[WHAT THE EXERCISE ASKS] Without the pictures, set down everything in the listing exactly.

[SOURCE DATA]
--------------------------------
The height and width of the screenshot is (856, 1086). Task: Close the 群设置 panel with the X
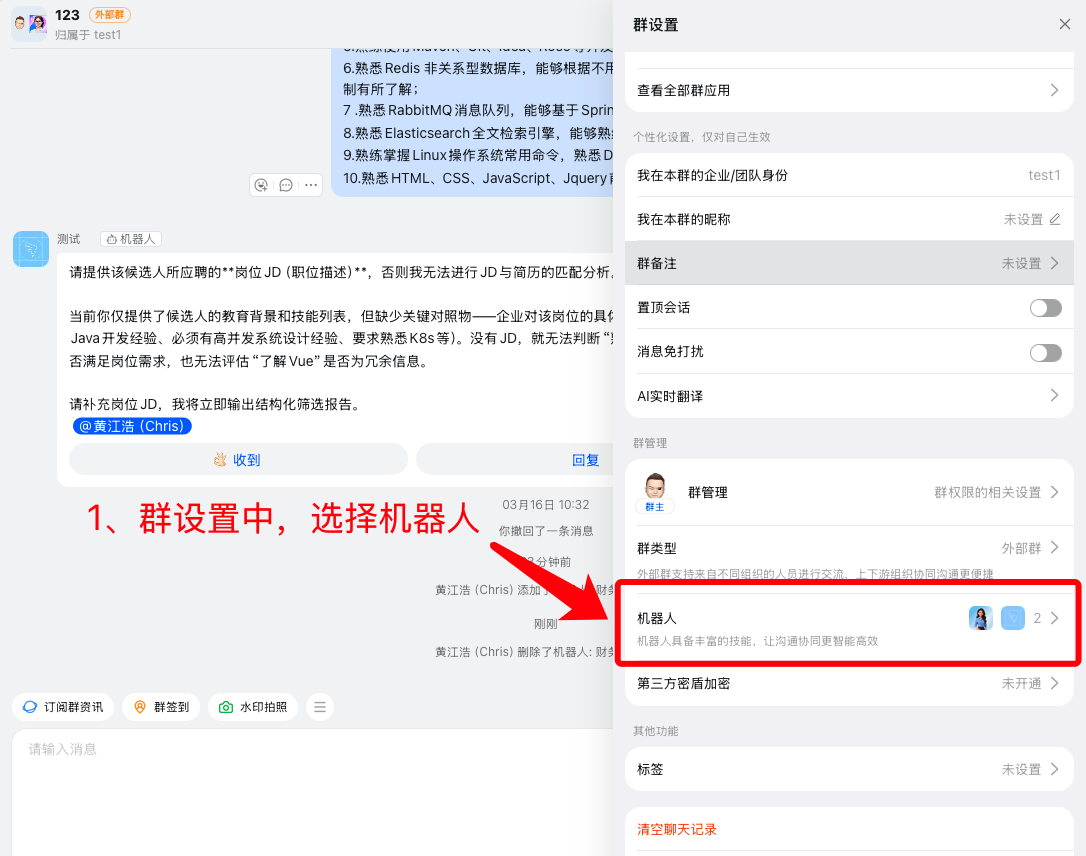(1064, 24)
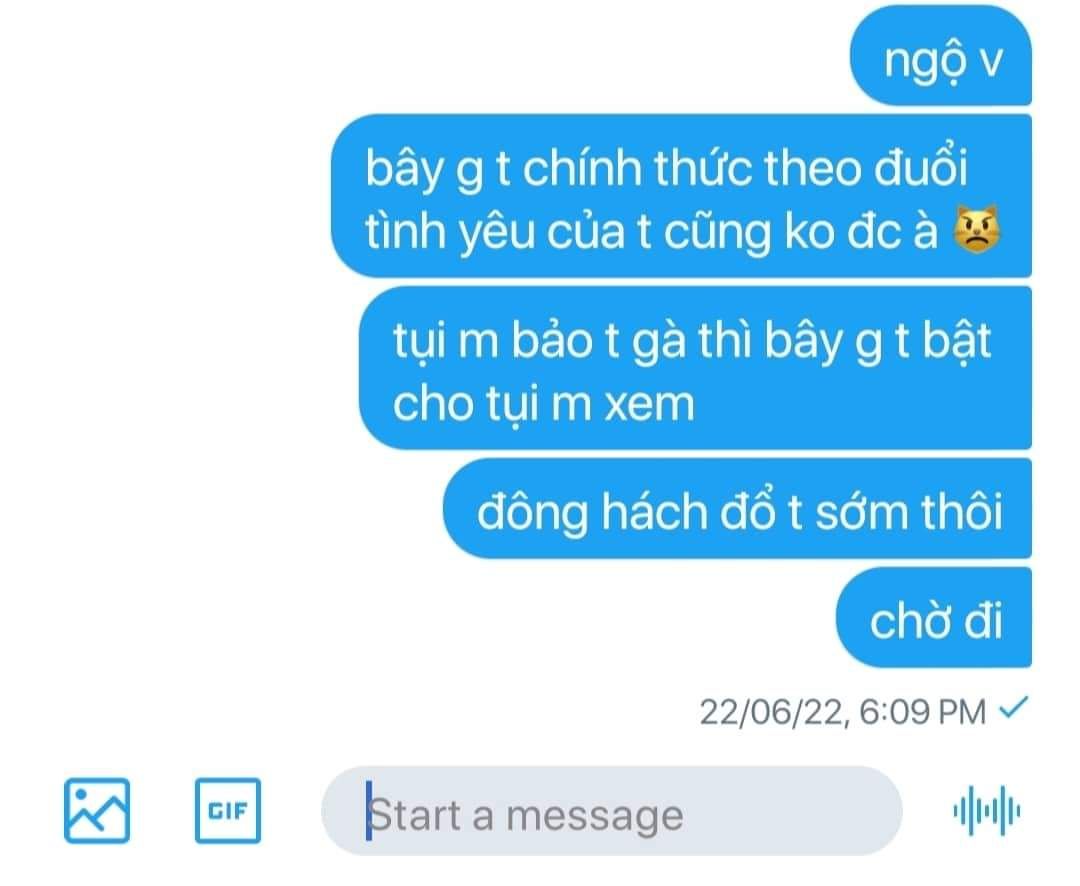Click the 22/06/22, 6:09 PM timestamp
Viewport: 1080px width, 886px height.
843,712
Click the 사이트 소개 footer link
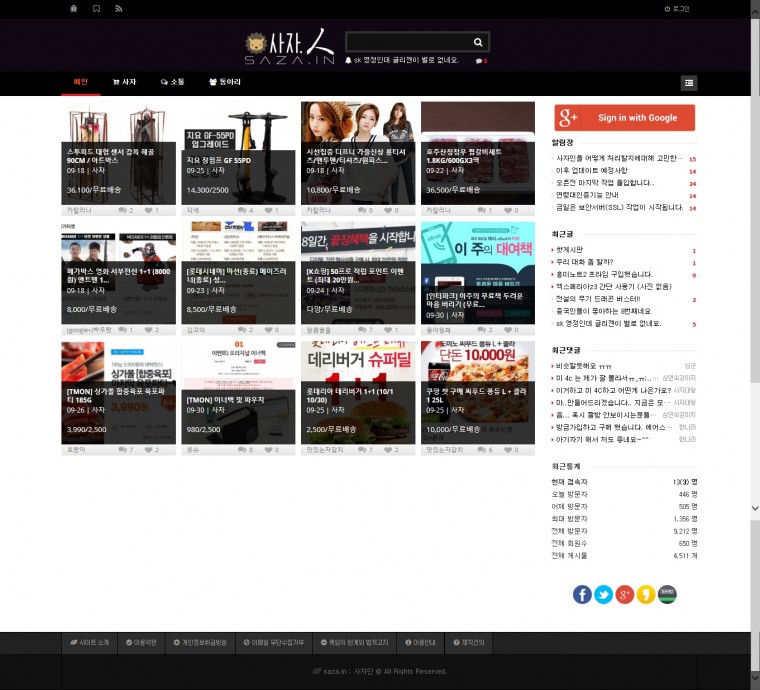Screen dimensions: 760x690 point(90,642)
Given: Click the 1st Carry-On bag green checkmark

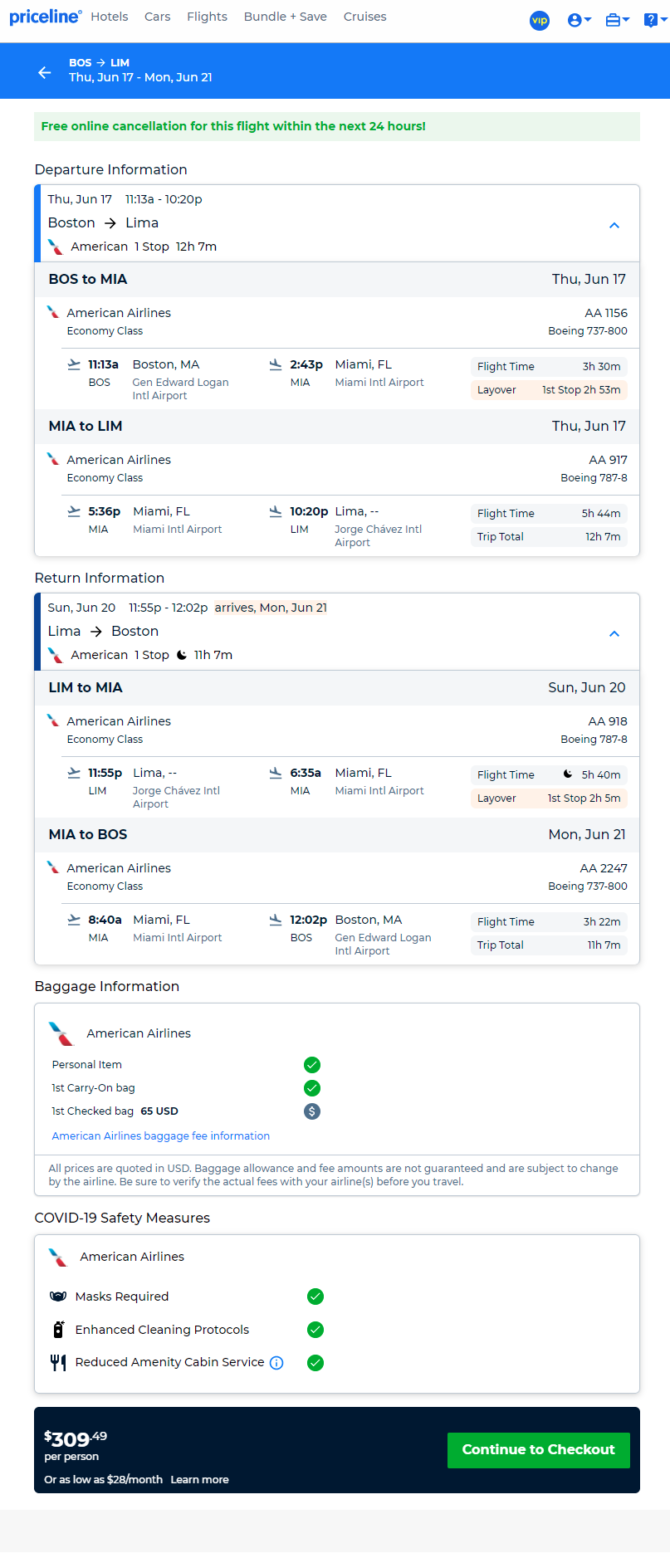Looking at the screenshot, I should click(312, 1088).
--------------------------------
[EXERCISE RESULT]
The height and width of the screenshot is (856, 1086). Task: Close the 群设置 panel with the X
(1064, 24)
Click the 22/06/22, 6:09 PM timestamp
Viewport: 1080px width, 886px height.
843,712
Click the 사이트 소개 footer link
Screen dimensions: 760x690 point(90,642)
Given: Click the 1st Carry-On bag green checkmark

Looking at the screenshot, I should click(312, 1088).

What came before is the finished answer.